# Not impressed



## CharlesA (Jun 24, 2013)

Ugh.


----------



## Oldtool (May 27, 2012)

Two stars? If this came apart in use like you say, one star is too many.


----------



## DIYaholic (Jan 28, 2011)

First off, glad the projectile did not find a human target!!!

Secondly, whatchya going to replace it with???


----------



## lightcs1776 (Nov 14, 2013)

Good information. I never have given a lot of thought to a router bit, figuring the main difference would be how long they kept sharp. I'll be thinking more about which ones will become dangerous.


----------



## pintodeluxe (Sep 12, 2010)

I have always felt like Bosch router bits are lower quality bits. I have never had a catastrophic failure like yours, but my Bosch bits do not stay sharp as long as my Rockler, Freud, or Whiteside bits.


----------



## TheGermanJoiner (Dec 1, 2013)

Randy not sure. Any suggestions


----------



## TheGermanJoiner (Dec 1, 2013)

Old tool good point. Rating changed


----------



## a1Jim (Aug 9, 2008)

I'm glad it didn't hurt you or you son. I'm not defending Bosch router bits but it's possible it was damaged,like you said Greg it's much more lightly the whole cutter would come off.

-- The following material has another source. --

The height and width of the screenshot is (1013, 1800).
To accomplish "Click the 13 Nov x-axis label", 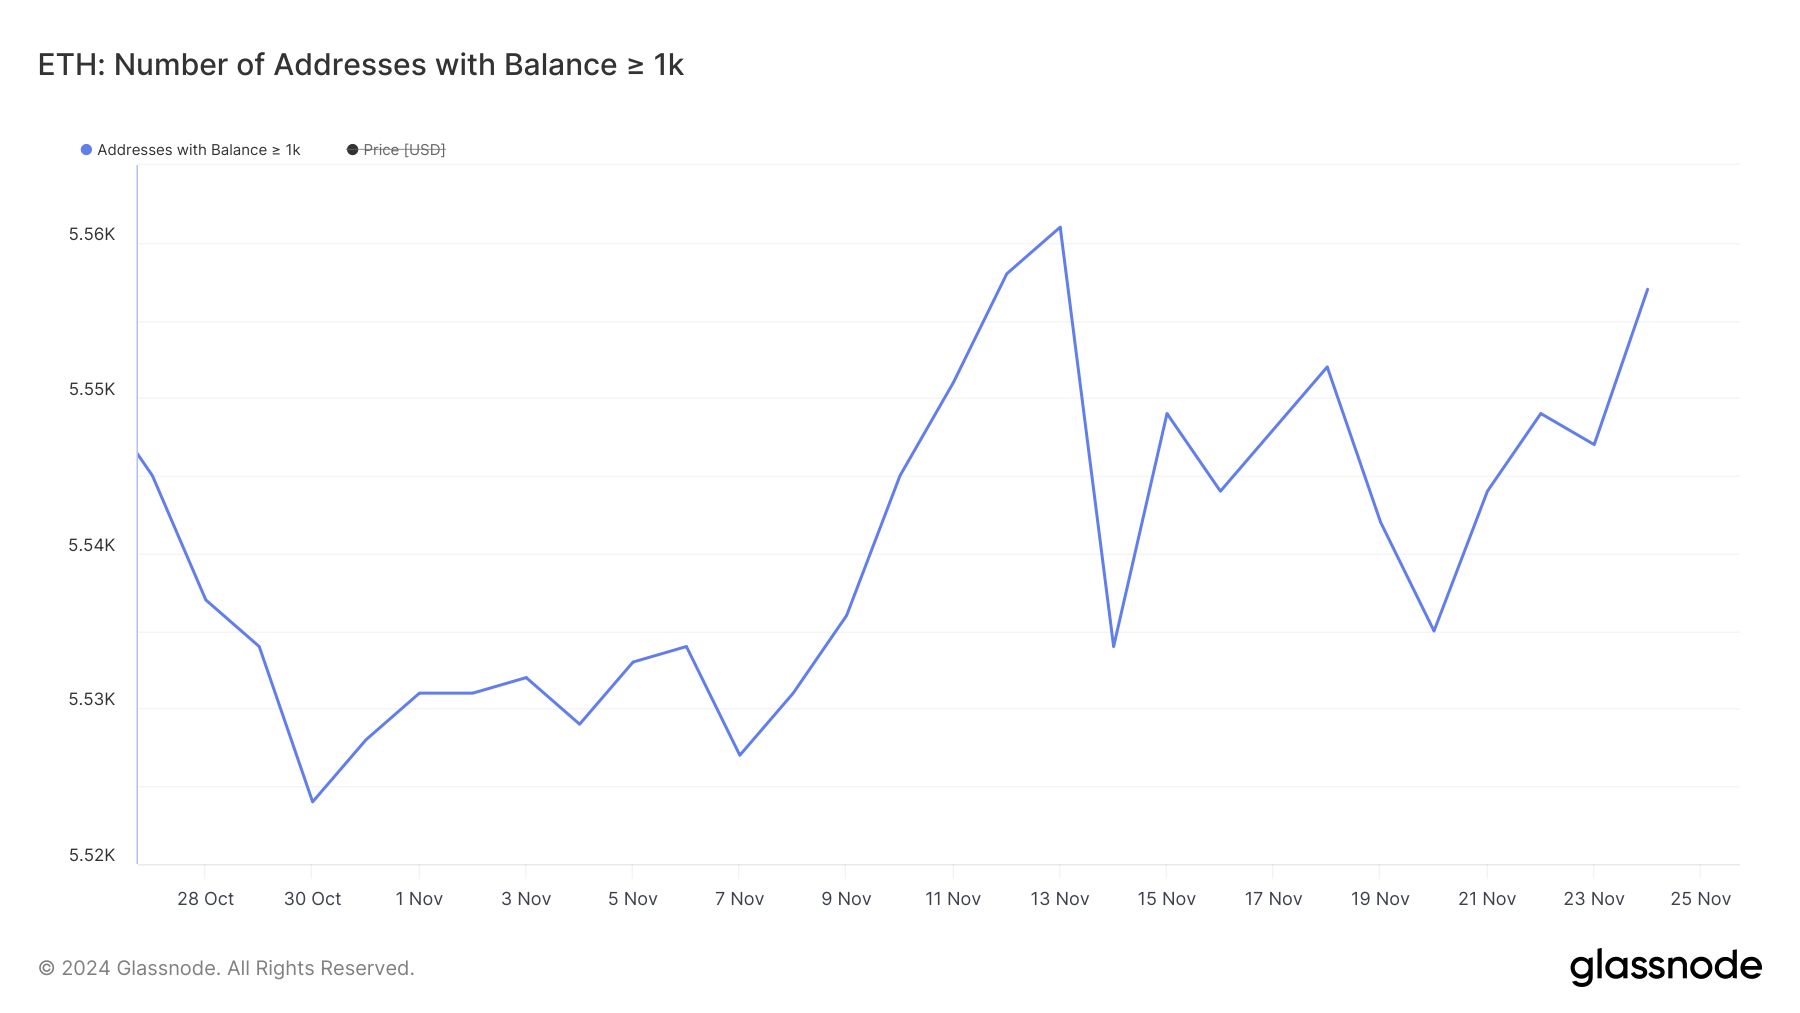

I've never had any problems with Whiteside router bits ,but they cost a lot more than Bosch router bits,if your wanting to upgrade.


----------



## cso (Jan 15, 2011)

Never had good luck with Bosch bits….decent routers, though.


----------



## boxcarmarty (Dec 9, 2011)

Thanks Greg, I'll make a note about Bosch, I usually buy Whiteside…..


----------



## TheGermanJoiner (Dec 1, 2013)

I think I'll be a white side guy from here on out. I hear nothing but good things about them


----------



## Grandpa (Jan 28, 2011)

I bought a Bosch bit for making dadoes in plywood. It cut like a hatchet from the beginning and it burned. It acted as though there was something missing ….like the sharp edge it should have had. I bought a Rockler and have love it ever since. No more Bosch router bits for me.


----------



## JGM0658 (Aug 16, 2011)

Randy not sure. Any suggestions

The Amana tongue and groove. I have used it for a lot of wood and it cuts perfectly.


----------



## bowedcurly (Aug 31, 2013)

go with whiteside or eagle or amana


----------



## Holt (Mar 15, 2011)

I think this evaluation could apply to all Bosch router bits. I haven't had one go to pieces, but I've been completely impressed with the performance of any of their bits. Comparable Woodcraft house brand versions worked much better. I'd go along with the recommendations of Whiteside and Freud (especially the Quadras), never had an issue with one of those brands.


----------



## Dusty56 (Apr 20, 2008)

Well that totally sucks. What did you end up trying instead ?


----------



## TheGermanJoiner (Dec 1, 2013)

I haven't yet. Next project I'm going to order a whiteside bit. I hear nothing but great things about them


----------



## Dusty56 (Apr 20, 2008)

Believe it or not, I've had excellent results with the WoodRiver brand from WoodCraft. I got all of mine when they were on sale @ $5 each, and they're still sharp and no issues to date. I got the 1/2" shank bits, so I can't vouch for the 1/4" ones.


----------



## TheGermanJoiner (Dec 1, 2013)

Thank you for the heads up. I'll have to try them out for that price


----------



## Dusty56 (Apr 20, 2008)

I don't think you'll get them for that price anymore. It was a big sale that they had a few years back, but I still would buy more if I ever wear these out : )


----------